La lieutenant tressaillit plus encore lorsqu’elle aperçut le tatouage, au niveau du pectoral gauche : l’espèce d’arbre à six branches avec un numéro dessous : 1 210. Malgré son dégoût et la souffrance qu’elle ressentait au fond de ses tripes, elle essaya de rester concentrée, observant chaque détail. Les murs de carrelage blanc, le morceau de lampe Scialytique qui entrait dans le cadre, l’aspect aseptisé de la pièce.
— Une salle d’opération, souffla-t-elle du bout des lèvres. Bon Dieu, qu’est-ce qu’on va lui faire ?
Bellanger passa à la photo suivante. Un autre enfant tatoué, dans la même position. Un autre petit nez, d’autres petits membres immobiles, étalés sur l’acier. Quel âge avait-il ? Dix ans ?
Bellanger fit défiler d’autres photos, renouvelant l’horrible scénario. Il s’agissait chaque fois de gamins différents.
— Ça va ? demanda-t-il d’une voix qu’il essayait de garder calme.
— Ça va…
— Les numéros, sous les tatouages, s’étalent de 700 à 1 500. On ignore ce qu’ils représentent.
Il vit à quel point les yeux de Lucie s’étaient agrandis, comme s’ils voulaient capter un maximum de lumière et d’informations.

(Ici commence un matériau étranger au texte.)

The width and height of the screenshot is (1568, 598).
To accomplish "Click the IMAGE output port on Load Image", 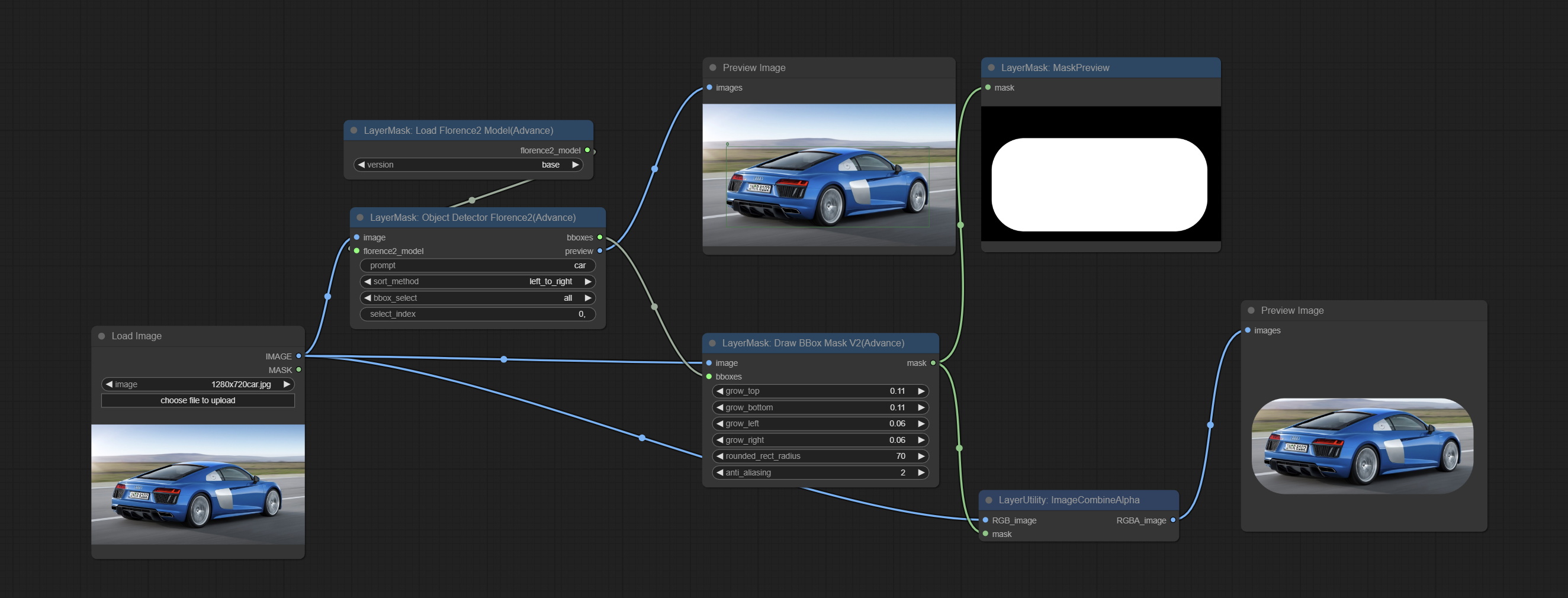I will tap(298, 356).
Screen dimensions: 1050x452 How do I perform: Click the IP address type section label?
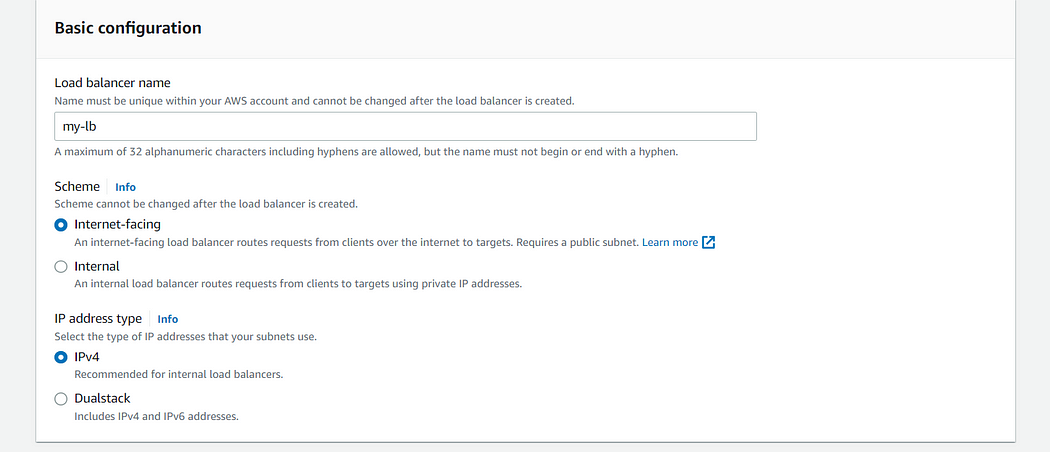click(98, 319)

— Maintenant, regarde bien.
Il appuya sur la touche suivant . Un autre cliché. Cette fois, la poitrine du gamin était barrée d’une grande cicatrice encore fraîche. Il venait à l’évidence d’être opéré et recousu.

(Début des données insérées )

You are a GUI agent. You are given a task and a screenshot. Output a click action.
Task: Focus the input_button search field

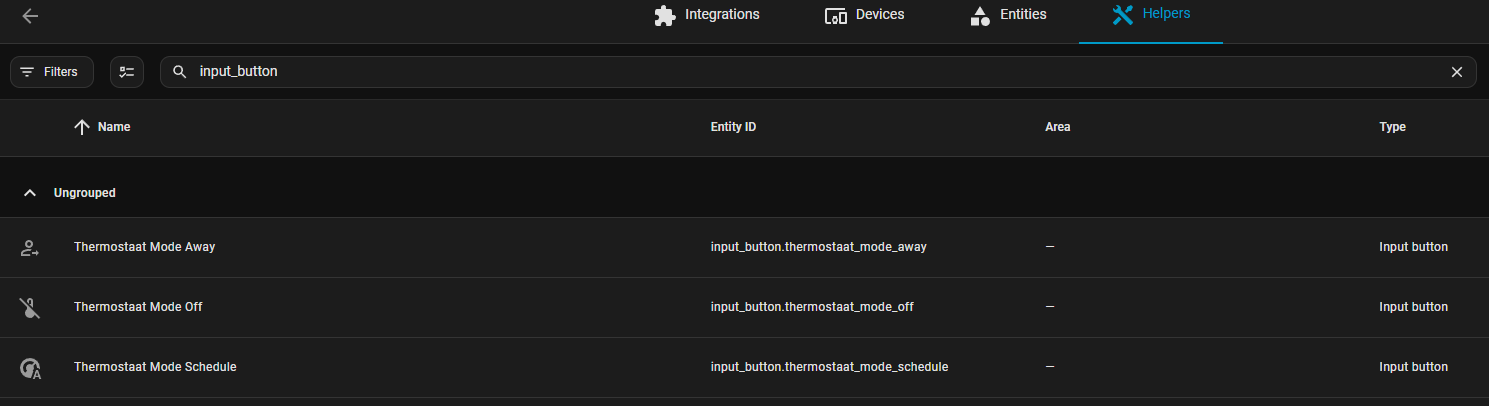pyautogui.click(x=800, y=72)
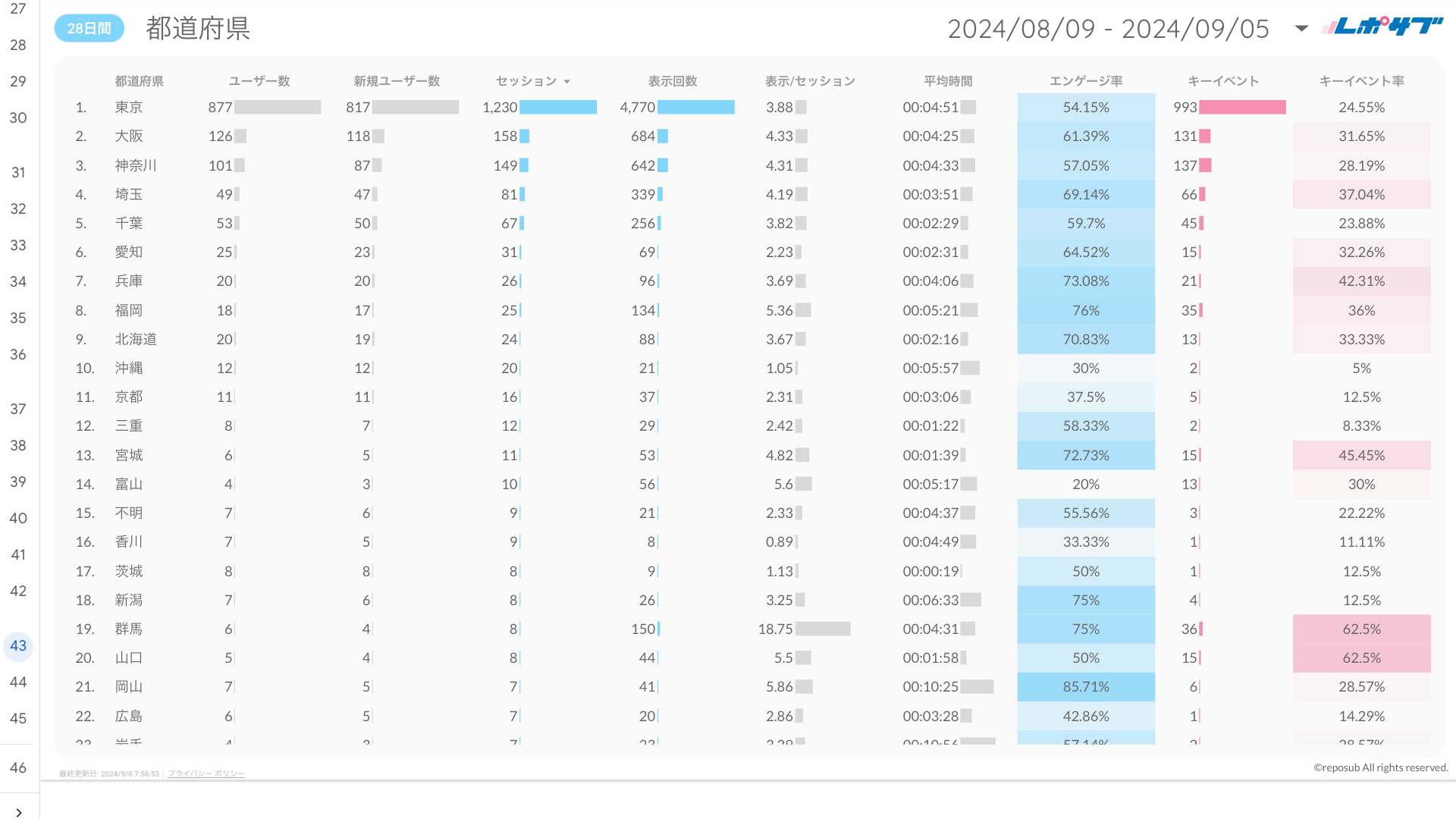Open the プライバシー ポリシー link
This screenshot has height=819, width=1456.
(x=206, y=774)
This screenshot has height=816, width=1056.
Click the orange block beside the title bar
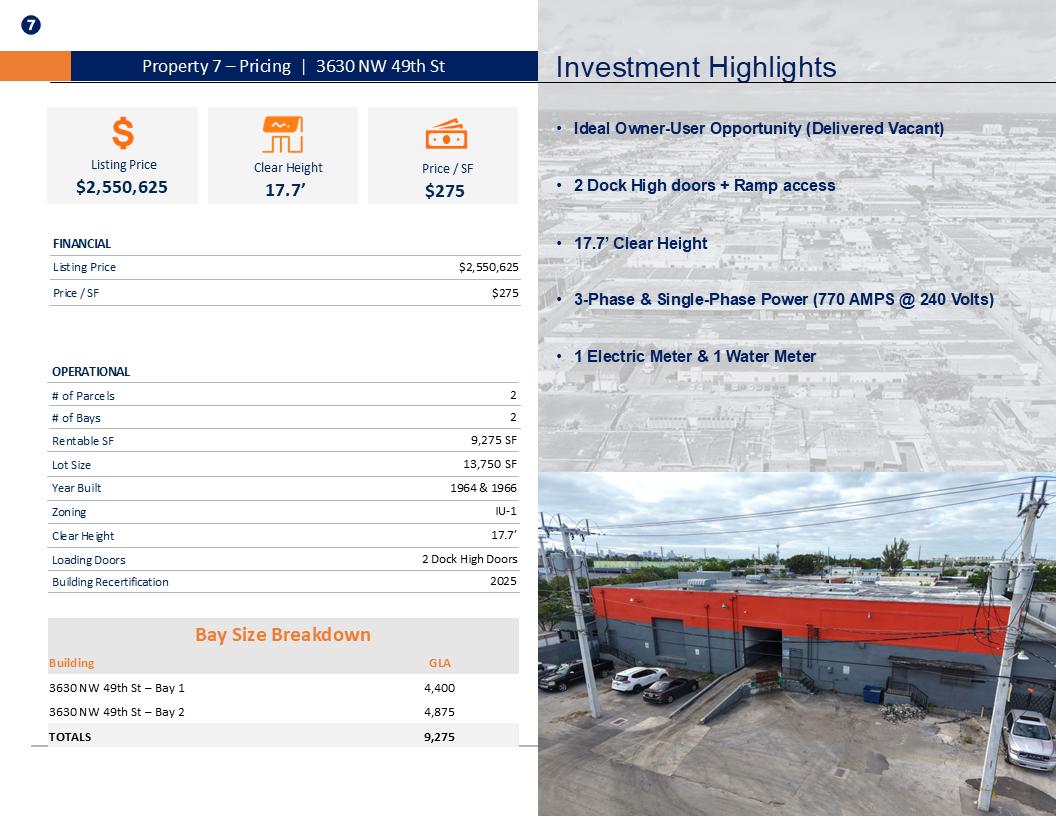[35, 66]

Lucie fronça les sourcils et inclina légèrement la tête.
— On dirait le gamin de la première photo ?
Bellanger acquiesça :
— C’est bien lui.
À l’aide de son logiciel, il afficha les deux photos côte à côte. Celle de gauche, montrant le gamin avec la poitrine intacte, et celle de droite, avec la grande cicatrice. Les tatouages et le numéro étaient identiques : 1 210. Sur la première, le gamin avait les yeux ouverts, des yeux où se reflétait la plus vive des peurs. Lucie resta figée sur sa chaise. Contrairement à ce qui s’était passé à l’autopsie de Christophe Gamblin, elle essaya de garder son sang-froid.
— Qu’est-ce qu’on lui a fait ?
— Aux médecins de répondre, ça a sans doute un rapport avec le cœur. Difficile de savoir si le môme est vivant ou mort après l’opération. Je vais leur transmettre ces images. Yannick Hubert, de la section « Documents et traces », va aussi plancher sur ces photos et essayer d’en tirer tout ce qu’il peut, trouver des détails qui pourraient nous indiquer un lieu, une époque, même si je pense qu’on n’aboutira à rien.

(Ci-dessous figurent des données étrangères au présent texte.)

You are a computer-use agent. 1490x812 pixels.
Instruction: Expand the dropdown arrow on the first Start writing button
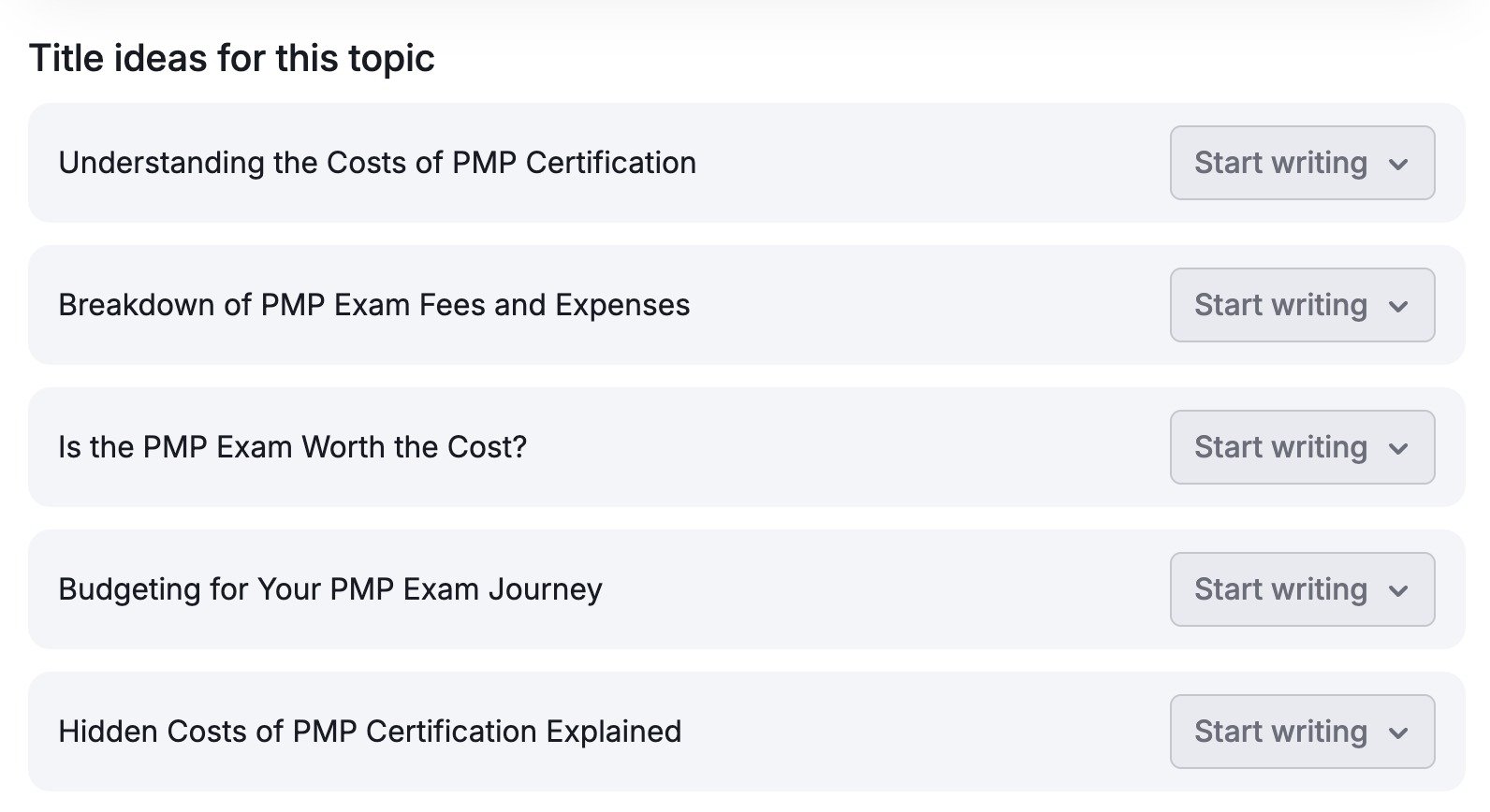[x=1399, y=163]
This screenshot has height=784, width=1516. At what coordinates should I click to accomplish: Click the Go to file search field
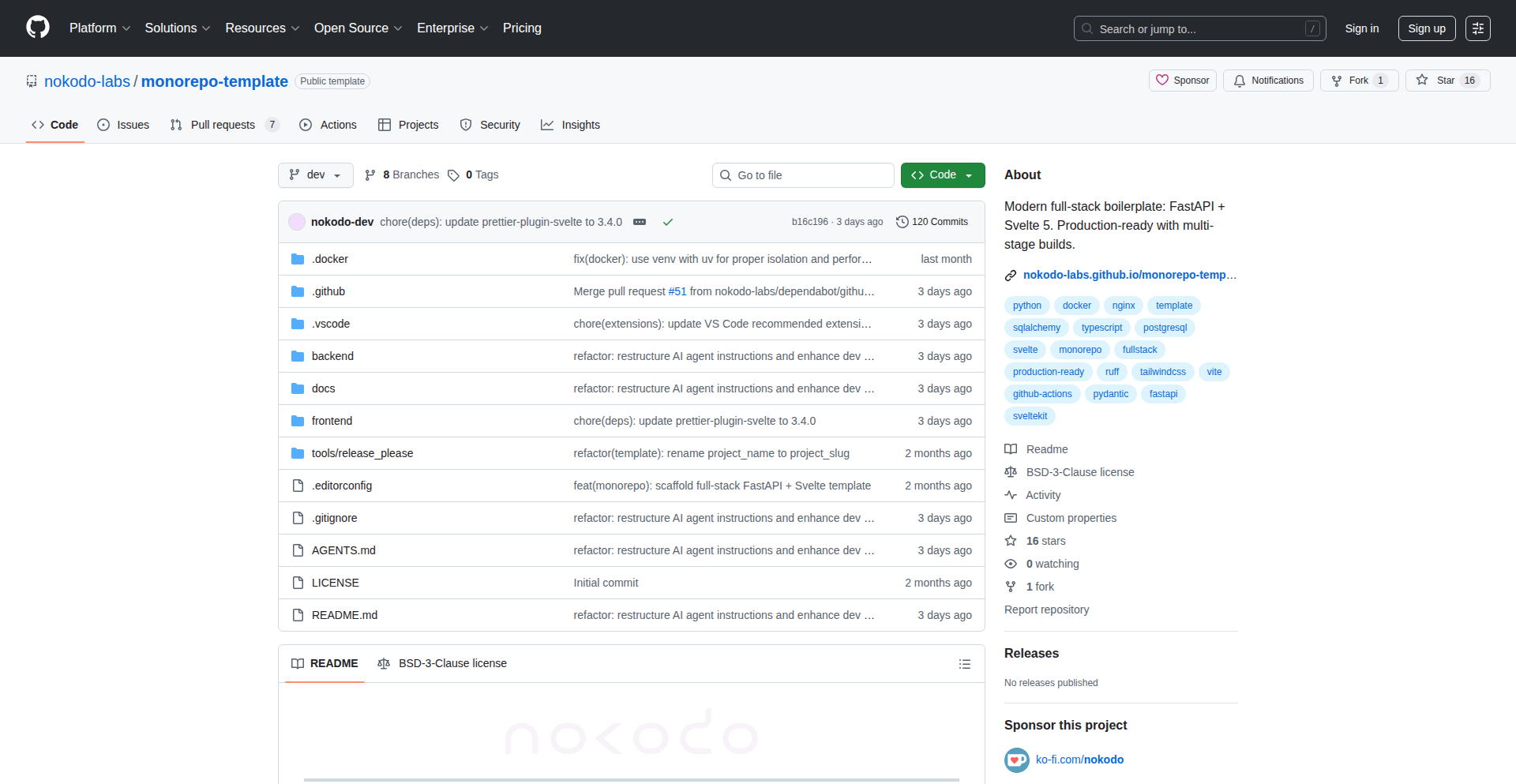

Il se tut, se frottant le front. Des plis se formèrent sous ses yeux. Levallois se leva et s’appuya contre le mur. Il étouffait.
— Je crois que Valérie Duprès avait réussi à arracher l’un de ces mômes à ça, fit Bellanger dans un souffle. J’ignore comment, mais elle l’a fait. Elle a glissé un papier avec son identité dans la poche du gamin, sans doute parce que les circonstances les ont forcés à se séparer. Ensuite, je suppose que notre homme au Bombers a retrouvé la trace du môme, l’a kidnappé et l’a tué.
Lucie mit du temps à détacher ses yeux de l’écran. Elle acquiesça finalement et prit le relais :
— En ayant fait parler Christophe Gamblin sous la contrainte, Dassonville est probablement remonté à Philippe Agonla et a cherché à se débarrasser de tout ce qui pourrait nous aiguiller. Heureusement, il n’a pas eu le temps de trouver les notes sur l’animation suspendue, cachées derrière les briques.
— Oui, tout ça se tient.
— On marque ces enfants comme des bêtes avec un numéro et un curieux symbole, on les opère, on les photographie tous avant, et un seul d’entre eux après. En face de quoi se trouve-t-on ? Un trafic d’organes ?
— On y a tous pensé, répliqua Robillard, mais c’est incohérent avec l’état du gamin de l’hôpital. Rappelez-vous, il était en très mauvaise santé. Qui voudrait d’un cœur arythmique ou de reins malades ?
— C’était peut-être lui qu’on devait opérer, dans ce cas.
La remarque instaura un silence de quelques secondes, avant que Bellanger reprenne :
— Dans quel but ?
— Je n’en sais rien. Des expériences scientifiques ? Ce tatouage numéroté sur la poitrine de ces enfants doit avoir un sens. Comme un label de qualité.